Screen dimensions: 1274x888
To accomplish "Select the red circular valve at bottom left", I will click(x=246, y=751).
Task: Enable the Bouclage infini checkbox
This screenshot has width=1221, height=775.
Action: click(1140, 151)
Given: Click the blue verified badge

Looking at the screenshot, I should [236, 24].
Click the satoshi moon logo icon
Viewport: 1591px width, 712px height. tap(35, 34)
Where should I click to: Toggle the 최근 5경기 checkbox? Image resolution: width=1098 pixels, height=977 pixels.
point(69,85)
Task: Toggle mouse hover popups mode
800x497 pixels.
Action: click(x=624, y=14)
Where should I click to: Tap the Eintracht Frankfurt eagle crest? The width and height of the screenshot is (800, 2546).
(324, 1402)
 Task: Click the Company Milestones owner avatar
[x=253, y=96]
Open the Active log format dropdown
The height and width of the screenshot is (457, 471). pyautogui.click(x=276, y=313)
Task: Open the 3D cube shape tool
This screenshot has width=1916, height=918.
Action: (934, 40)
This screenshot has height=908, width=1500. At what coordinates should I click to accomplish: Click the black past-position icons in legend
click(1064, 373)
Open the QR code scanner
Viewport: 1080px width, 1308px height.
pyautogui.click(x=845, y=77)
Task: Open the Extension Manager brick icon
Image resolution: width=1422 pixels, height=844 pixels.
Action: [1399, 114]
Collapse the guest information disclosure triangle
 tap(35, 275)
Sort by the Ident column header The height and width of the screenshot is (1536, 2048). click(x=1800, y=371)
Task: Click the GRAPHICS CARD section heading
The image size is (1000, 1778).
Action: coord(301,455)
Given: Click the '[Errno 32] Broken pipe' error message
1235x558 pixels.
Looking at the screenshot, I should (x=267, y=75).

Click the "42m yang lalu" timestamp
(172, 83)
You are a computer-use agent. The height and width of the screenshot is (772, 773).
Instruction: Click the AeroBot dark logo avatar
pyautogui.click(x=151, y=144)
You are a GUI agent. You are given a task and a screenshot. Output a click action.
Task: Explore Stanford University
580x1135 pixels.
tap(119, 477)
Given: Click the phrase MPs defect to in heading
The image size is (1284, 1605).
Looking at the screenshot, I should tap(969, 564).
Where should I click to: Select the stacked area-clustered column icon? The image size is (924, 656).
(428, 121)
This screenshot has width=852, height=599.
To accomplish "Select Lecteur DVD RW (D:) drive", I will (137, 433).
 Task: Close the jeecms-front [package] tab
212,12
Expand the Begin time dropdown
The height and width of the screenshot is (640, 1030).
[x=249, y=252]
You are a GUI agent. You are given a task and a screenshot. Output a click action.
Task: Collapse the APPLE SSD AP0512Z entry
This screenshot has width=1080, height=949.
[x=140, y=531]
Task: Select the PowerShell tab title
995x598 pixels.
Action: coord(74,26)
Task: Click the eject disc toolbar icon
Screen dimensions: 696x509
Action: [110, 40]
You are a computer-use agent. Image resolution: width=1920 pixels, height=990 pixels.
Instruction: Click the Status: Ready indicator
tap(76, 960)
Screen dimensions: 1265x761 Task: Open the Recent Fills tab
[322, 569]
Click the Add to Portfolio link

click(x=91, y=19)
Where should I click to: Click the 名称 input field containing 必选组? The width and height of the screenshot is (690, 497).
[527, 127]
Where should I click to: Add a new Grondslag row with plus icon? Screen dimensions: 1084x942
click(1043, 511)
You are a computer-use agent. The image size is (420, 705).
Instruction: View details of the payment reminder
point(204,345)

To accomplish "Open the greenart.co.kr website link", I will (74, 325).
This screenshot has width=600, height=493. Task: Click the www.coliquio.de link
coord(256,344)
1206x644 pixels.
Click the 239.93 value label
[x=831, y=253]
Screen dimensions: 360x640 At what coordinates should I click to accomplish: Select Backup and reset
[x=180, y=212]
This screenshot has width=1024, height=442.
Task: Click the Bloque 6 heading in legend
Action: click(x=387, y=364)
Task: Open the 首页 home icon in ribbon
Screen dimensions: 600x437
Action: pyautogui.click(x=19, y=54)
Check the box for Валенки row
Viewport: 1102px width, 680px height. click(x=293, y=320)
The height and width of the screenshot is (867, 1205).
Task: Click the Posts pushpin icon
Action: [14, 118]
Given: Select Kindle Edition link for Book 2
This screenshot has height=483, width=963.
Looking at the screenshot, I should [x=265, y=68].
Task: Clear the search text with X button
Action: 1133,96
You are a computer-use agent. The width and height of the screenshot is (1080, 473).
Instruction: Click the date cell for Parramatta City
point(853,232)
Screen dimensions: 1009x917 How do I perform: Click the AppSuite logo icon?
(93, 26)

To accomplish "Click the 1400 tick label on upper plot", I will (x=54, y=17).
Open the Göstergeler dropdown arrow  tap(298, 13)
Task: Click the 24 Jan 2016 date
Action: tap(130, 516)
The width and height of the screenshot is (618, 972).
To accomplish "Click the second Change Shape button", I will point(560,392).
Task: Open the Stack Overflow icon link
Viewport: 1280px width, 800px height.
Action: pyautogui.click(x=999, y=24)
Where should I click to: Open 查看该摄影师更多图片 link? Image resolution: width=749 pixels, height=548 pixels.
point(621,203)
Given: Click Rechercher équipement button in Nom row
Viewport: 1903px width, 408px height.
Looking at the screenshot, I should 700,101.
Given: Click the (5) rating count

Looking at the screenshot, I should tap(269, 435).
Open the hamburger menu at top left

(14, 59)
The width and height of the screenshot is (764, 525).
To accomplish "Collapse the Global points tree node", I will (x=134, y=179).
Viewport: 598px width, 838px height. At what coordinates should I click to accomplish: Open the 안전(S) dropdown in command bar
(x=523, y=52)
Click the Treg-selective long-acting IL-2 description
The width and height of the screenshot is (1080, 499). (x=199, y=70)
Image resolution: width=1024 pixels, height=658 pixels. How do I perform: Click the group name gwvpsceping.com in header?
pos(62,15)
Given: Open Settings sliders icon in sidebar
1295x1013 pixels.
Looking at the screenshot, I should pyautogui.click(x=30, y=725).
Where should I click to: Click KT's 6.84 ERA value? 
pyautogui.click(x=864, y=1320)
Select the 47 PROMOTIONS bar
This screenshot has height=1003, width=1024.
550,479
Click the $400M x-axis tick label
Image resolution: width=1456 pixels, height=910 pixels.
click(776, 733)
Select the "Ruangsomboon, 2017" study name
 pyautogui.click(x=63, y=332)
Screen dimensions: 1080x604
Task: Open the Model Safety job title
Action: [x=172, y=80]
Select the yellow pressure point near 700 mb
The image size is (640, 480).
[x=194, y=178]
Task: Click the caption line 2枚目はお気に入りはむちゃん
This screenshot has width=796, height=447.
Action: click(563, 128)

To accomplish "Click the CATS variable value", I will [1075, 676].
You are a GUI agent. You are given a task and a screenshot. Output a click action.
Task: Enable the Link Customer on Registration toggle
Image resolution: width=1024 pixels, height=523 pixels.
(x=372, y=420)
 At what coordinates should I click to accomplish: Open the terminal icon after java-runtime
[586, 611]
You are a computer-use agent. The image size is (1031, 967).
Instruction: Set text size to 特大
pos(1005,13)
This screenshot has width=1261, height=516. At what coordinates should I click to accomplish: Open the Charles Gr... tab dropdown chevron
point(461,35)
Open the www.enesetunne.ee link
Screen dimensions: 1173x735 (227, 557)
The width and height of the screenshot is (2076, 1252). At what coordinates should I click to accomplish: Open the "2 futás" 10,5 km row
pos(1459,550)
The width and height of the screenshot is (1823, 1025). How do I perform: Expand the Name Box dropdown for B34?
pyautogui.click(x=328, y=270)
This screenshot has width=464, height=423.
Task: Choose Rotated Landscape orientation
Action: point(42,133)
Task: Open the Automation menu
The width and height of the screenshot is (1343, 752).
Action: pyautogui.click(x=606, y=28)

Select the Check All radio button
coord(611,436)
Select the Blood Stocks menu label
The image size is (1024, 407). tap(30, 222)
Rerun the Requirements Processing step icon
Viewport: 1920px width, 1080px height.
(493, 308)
┄┄┄┄┄┄
Using the listing above, return exactly, and only, the lines from the one that contains "The width and height of the screenshot is (1823, 1025)." through its last line, both included.

▶ [YOUR SOLUTION]:
The width and height of the screenshot is (1823, 1025). How do I perform: Expand the Name Box dropdown for B34?
pyautogui.click(x=328, y=270)
This screenshot has width=464, height=423.
Task: Choose Rotated Landscape orientation
Action: point(42,133)
Task: Open the Automation menu
The width and height of the screenshot is (1343, 752).
Action: pyautogui.click(x=606, y=28)

Select the Check All radio button
coord(611,436)
Select the Blood Stocks menu label
The image size is (1024, 407). tap(30, 222)
Rerun the Requirements Processing step icon
Viewport: 1920px width, 1080px height.
(493, 308)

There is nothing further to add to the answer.